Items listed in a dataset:

# # #

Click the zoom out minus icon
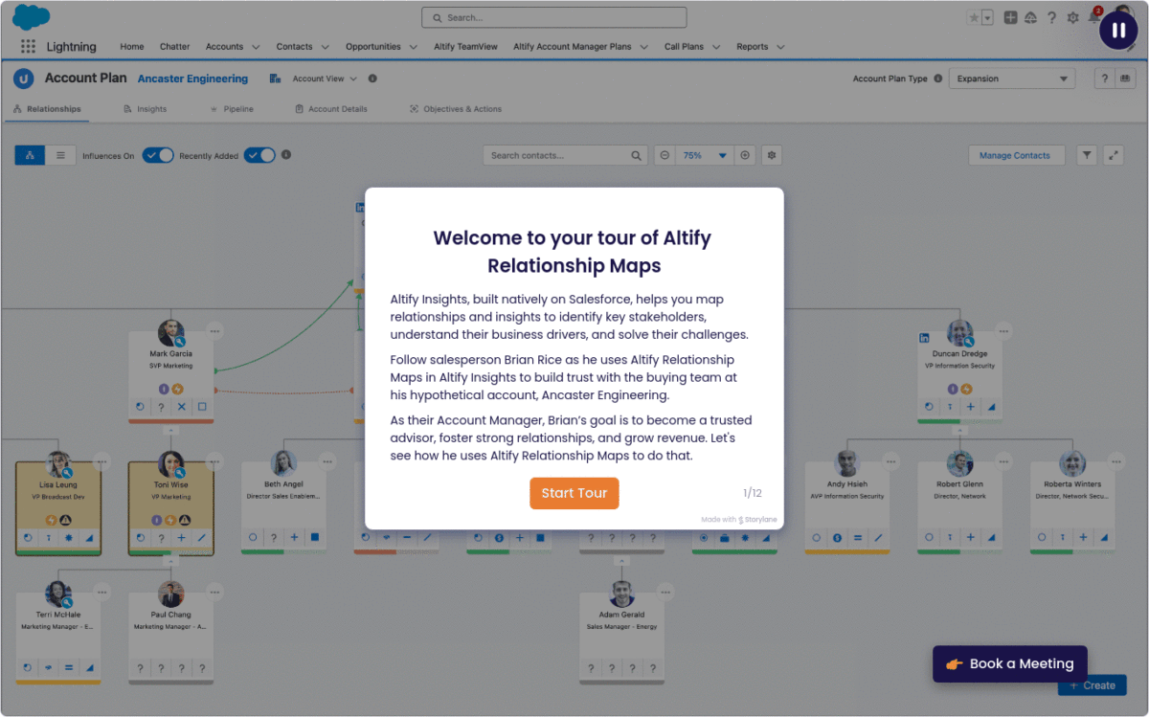pyautogui.click(x=665, y=155)
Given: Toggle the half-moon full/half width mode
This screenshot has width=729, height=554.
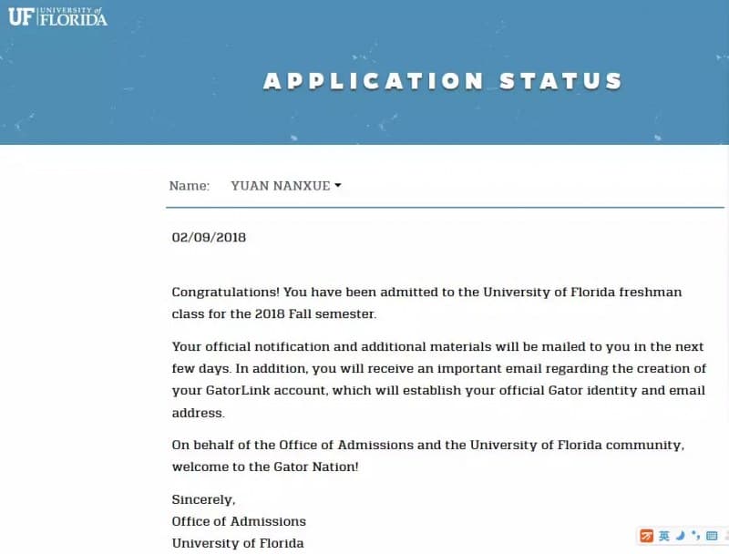Looking at the screenshot, I should point(680,536).
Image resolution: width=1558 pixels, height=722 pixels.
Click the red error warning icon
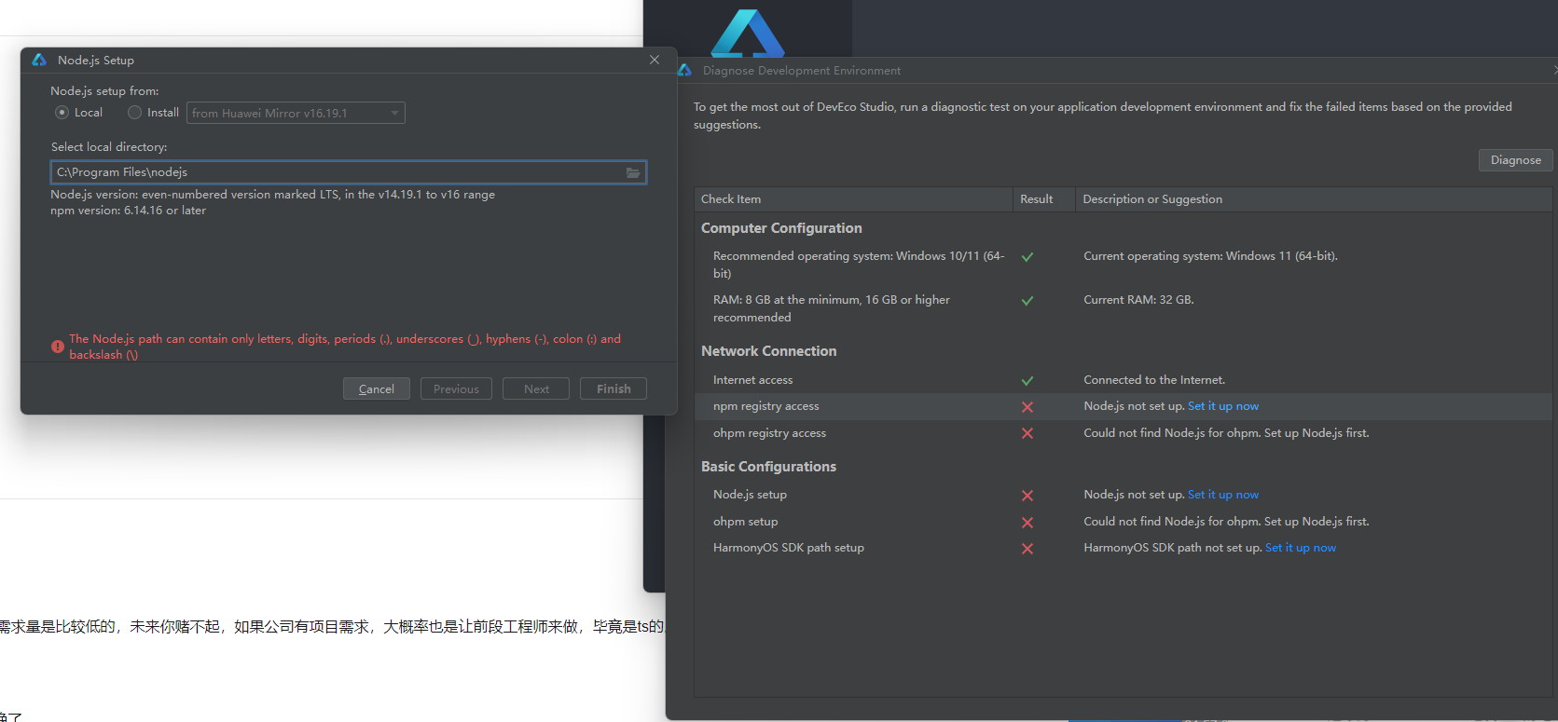click(58, 347)
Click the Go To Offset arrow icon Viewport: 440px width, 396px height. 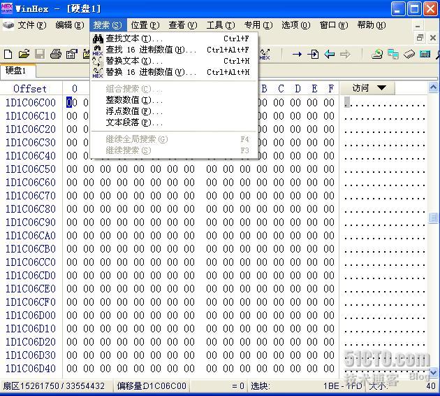click(297, 54)
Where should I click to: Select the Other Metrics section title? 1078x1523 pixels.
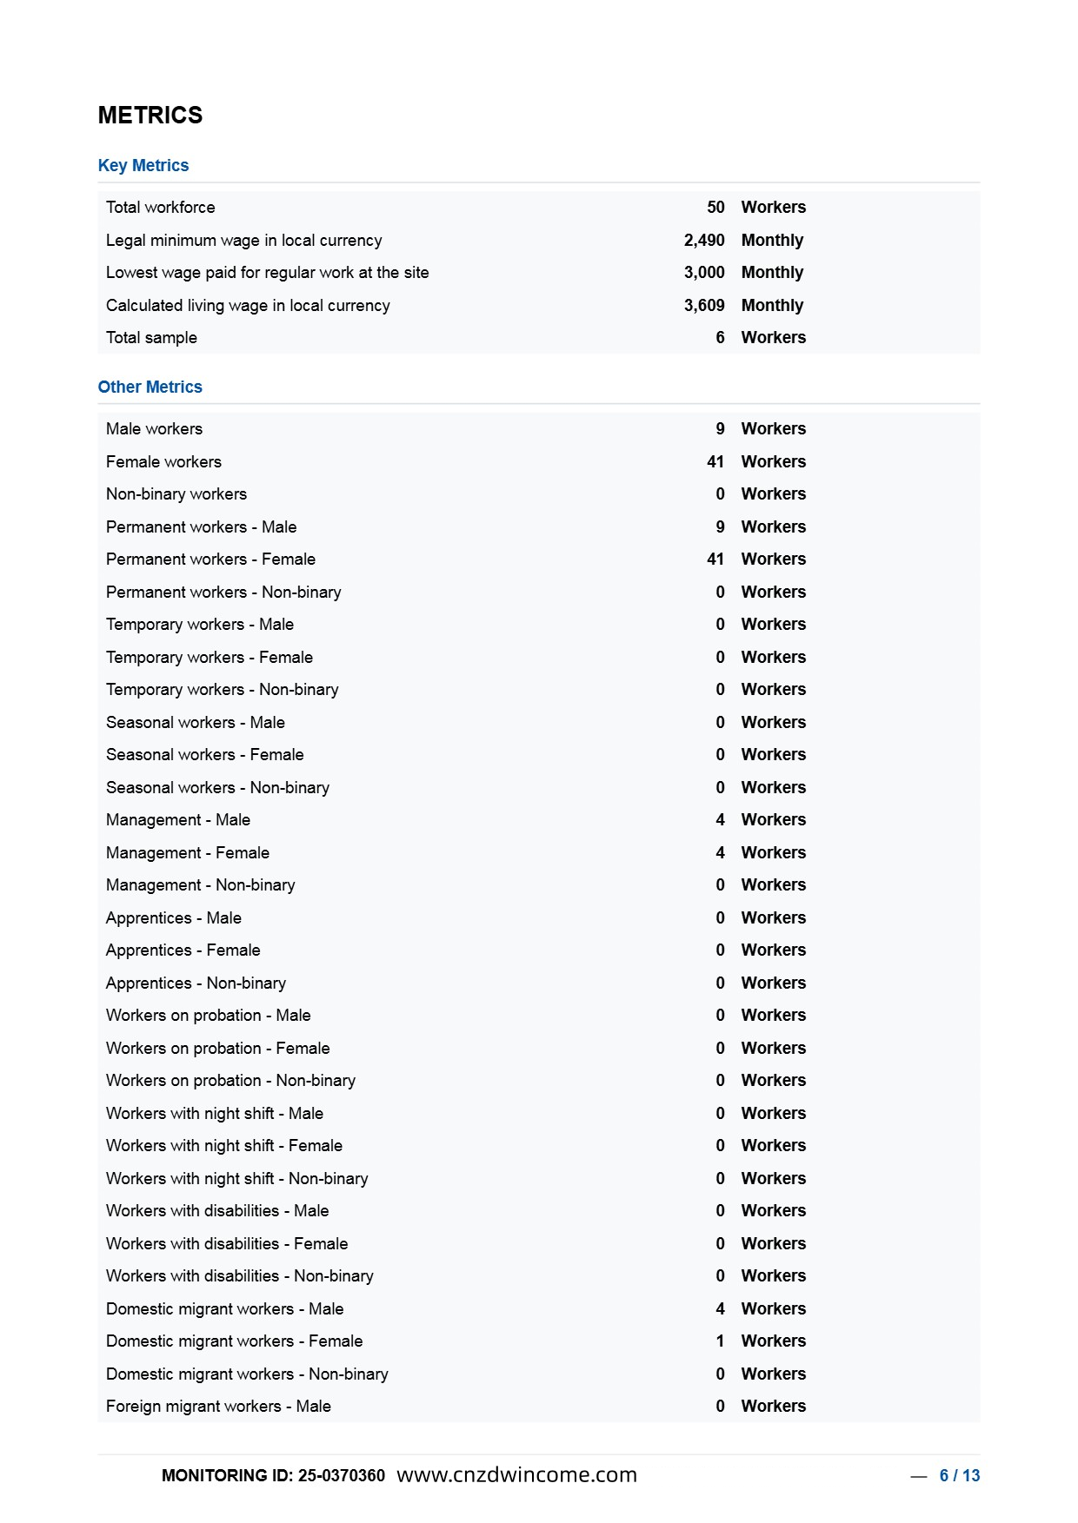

# # #

- [Instructions to follow] In the records, which lines use the word "pixels"? Report them.

- [Your solution]
Image resolution: width=1558 pixels, height=722 pixels.
Where should I click to: Select the Other Metrics section title? 1078x1523 pixels.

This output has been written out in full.